═══ EXERCISE MATERIAL
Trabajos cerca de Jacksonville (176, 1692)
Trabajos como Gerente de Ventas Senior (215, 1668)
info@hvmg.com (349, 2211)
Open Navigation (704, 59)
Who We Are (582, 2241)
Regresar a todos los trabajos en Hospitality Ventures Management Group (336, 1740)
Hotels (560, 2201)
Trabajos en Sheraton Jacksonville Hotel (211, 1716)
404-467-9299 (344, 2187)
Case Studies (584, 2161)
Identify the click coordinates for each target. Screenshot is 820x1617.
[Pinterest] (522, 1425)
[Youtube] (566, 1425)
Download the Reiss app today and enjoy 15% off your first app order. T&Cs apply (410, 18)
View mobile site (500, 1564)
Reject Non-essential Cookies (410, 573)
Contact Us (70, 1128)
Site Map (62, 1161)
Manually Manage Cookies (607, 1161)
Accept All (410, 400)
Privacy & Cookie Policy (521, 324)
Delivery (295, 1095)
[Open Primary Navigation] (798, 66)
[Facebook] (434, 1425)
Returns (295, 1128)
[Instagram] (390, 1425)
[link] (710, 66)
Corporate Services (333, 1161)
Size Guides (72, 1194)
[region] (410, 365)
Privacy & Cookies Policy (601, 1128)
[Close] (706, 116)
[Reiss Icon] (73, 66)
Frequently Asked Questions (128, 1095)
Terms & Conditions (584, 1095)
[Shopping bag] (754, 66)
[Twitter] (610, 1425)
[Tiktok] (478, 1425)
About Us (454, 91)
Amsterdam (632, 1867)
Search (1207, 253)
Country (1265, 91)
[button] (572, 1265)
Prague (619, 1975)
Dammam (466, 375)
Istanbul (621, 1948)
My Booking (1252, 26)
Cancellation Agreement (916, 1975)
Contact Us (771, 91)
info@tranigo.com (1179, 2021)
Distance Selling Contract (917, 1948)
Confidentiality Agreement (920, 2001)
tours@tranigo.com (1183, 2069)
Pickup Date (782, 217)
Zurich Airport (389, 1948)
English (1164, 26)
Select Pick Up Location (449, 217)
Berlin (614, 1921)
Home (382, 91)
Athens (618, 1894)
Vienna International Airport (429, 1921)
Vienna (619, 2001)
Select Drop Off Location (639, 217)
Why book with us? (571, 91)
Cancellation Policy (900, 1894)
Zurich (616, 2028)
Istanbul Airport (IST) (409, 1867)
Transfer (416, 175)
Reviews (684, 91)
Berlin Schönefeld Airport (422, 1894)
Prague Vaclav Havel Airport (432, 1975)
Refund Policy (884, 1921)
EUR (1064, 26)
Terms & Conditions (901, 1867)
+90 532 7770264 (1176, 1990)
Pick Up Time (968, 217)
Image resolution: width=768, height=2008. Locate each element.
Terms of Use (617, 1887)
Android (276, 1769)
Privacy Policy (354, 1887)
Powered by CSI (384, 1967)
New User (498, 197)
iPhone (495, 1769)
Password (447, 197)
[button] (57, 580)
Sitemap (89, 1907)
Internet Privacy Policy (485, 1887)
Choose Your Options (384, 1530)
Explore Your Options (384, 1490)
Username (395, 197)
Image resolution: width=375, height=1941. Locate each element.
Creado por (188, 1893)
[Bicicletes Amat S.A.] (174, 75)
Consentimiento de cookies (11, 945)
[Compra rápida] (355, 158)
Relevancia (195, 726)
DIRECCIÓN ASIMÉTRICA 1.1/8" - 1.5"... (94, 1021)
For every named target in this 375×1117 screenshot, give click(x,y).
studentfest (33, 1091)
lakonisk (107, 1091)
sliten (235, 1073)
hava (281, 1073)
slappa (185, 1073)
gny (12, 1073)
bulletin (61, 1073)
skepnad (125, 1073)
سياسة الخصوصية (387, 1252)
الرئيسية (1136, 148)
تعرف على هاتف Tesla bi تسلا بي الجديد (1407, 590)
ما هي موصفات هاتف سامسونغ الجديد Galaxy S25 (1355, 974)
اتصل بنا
══════
=== PROMPT ===
Filter the data, keeping only the lines that contain "Reiss".

=== THE COMPLETED TASK ===
Download the Reiss app today and enjoy 15% off your first app order. T&Cs apply (410, 18)
[Reiss Icon] (73, 66)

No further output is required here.